Rewrite the rows below as a numbered list, from the first line through the line holding "Action: coord(1558,739)", both included. Skip blank lines and leave the pictures out.
** start of INFORMATION SUPPLIED **
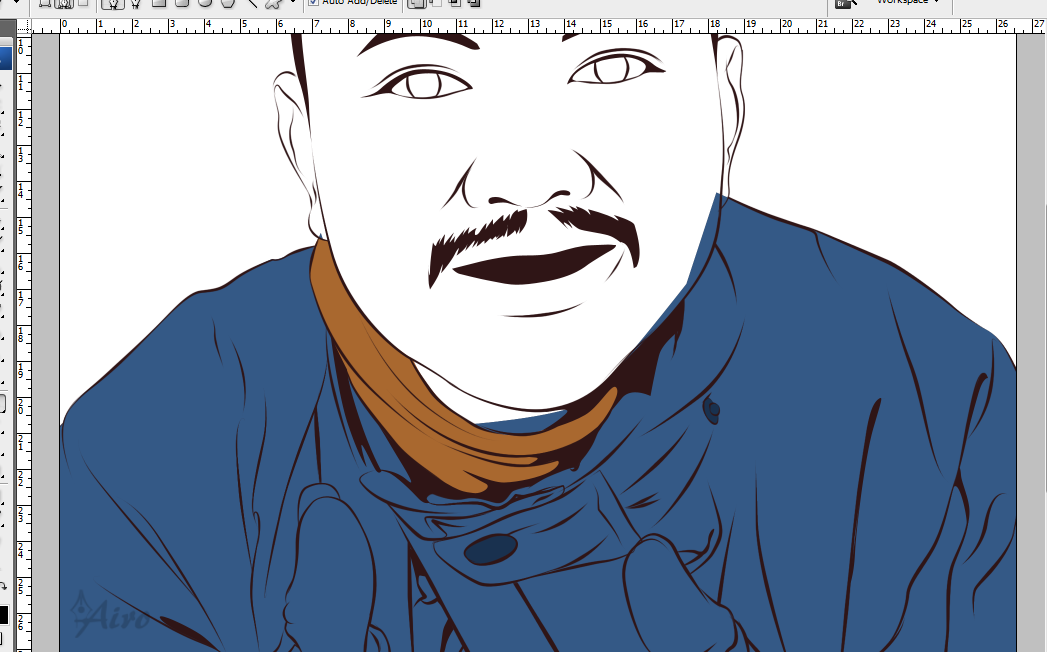Screen dimensions: 1047x652
Task: Choose the Custom Shape tool
Action: (272, 4)
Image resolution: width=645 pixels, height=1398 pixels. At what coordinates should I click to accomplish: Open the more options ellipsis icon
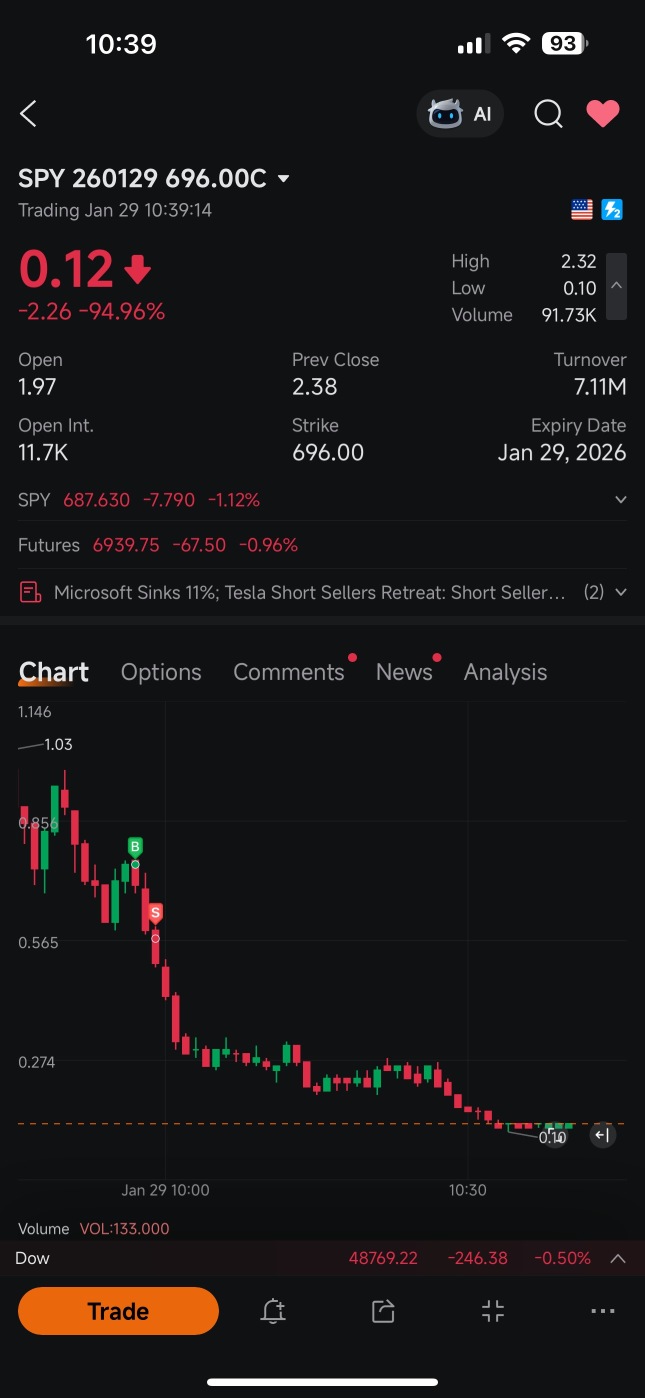pos(602,1310)
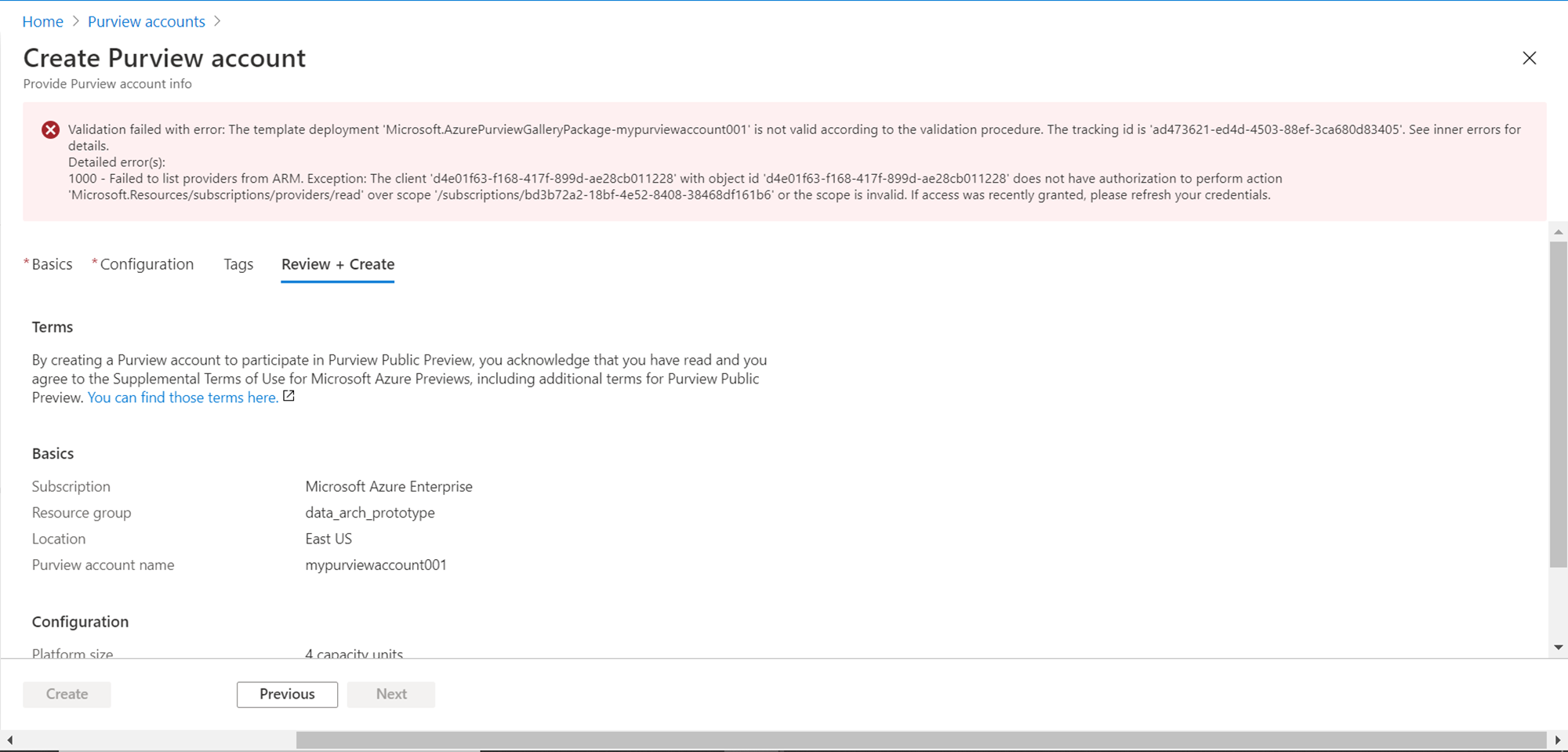This screenshot has height=752, width=1568.
Task: Click the horizontal scrollbar right arrow
Action: coord(1558,739)
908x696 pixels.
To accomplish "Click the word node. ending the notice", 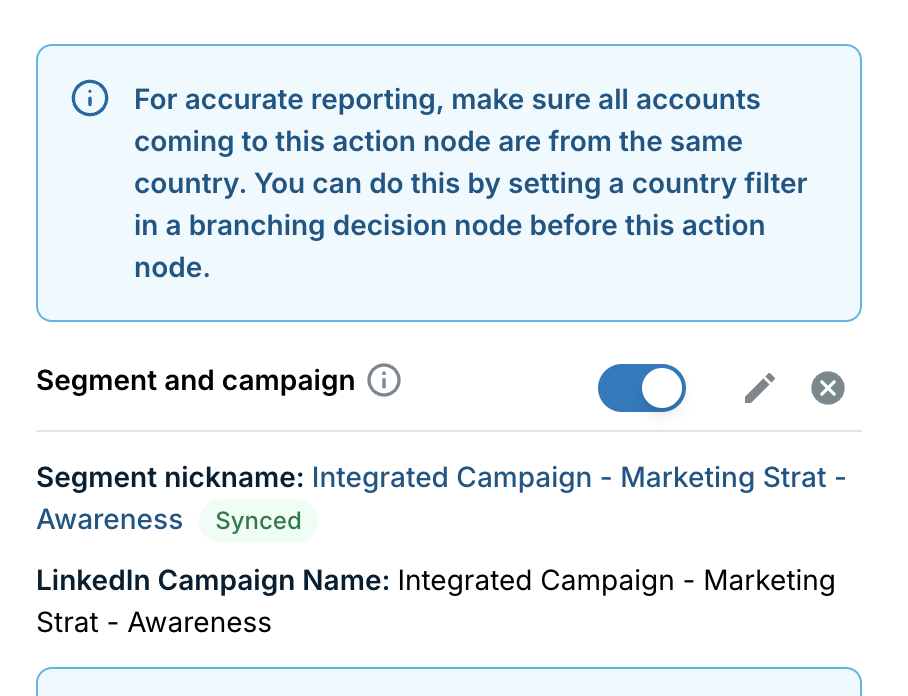I will coord(172,268).
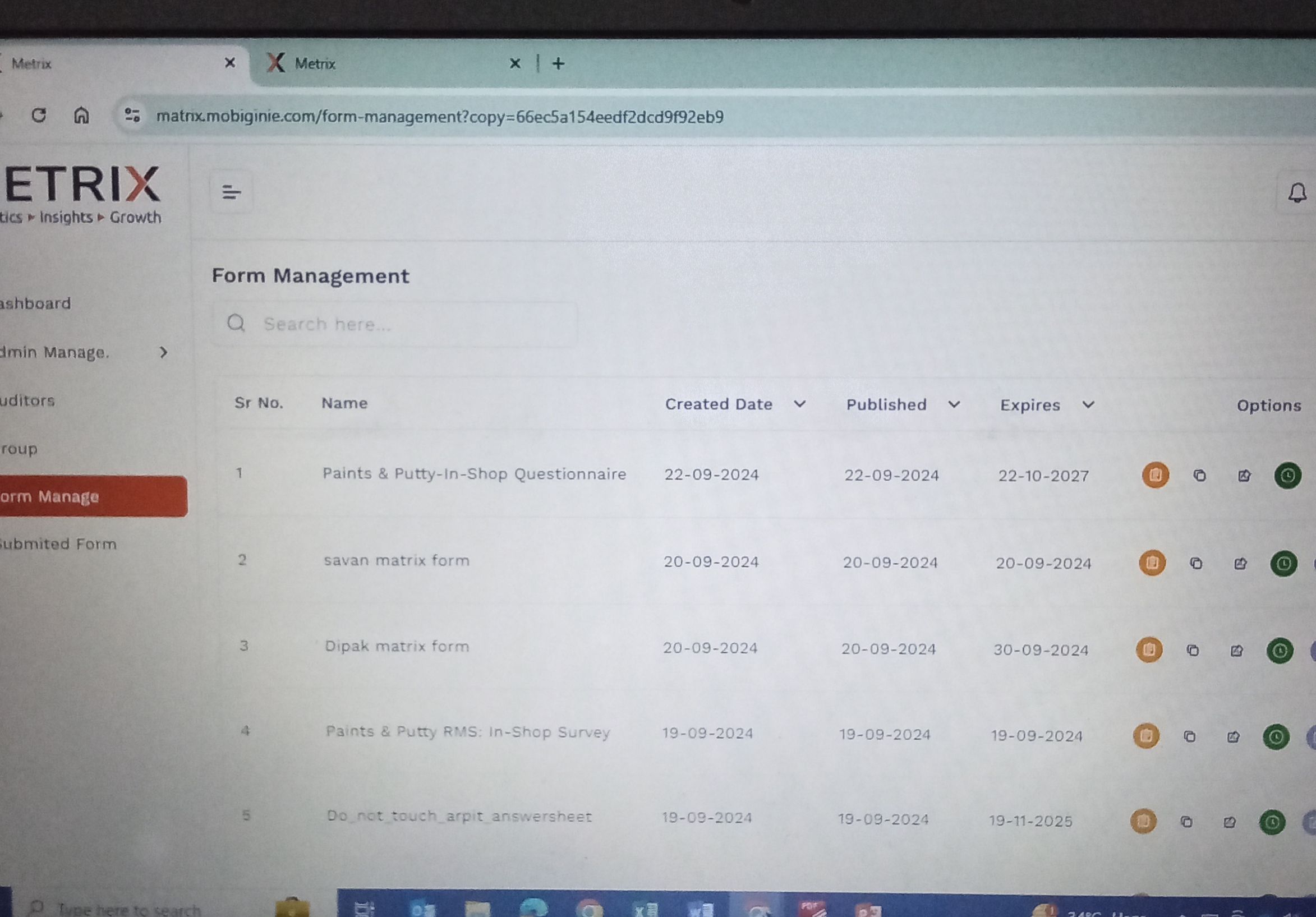Open the Expires column sort dropdown
Viewport: 1316px width, 917px height.
tap(1088, 405)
** end of INFORMATION SUPPLIED **
> **OUTPUT**
1. Screen dimensions: 1047x652
2. Task: Choose the Custom Shape tool
3. Action: (272, 4)
4. Image resolution: width=645 pixels, height=1398 pixels. At what coordinates should I click to accomplish: Open the more options ellipsis icon
5. pos(602,1310)
6. This screenshot has height=752, width=1568.
7. Task: Click the horizontal scrollbar right arrow
8. Action: coord(1558,739)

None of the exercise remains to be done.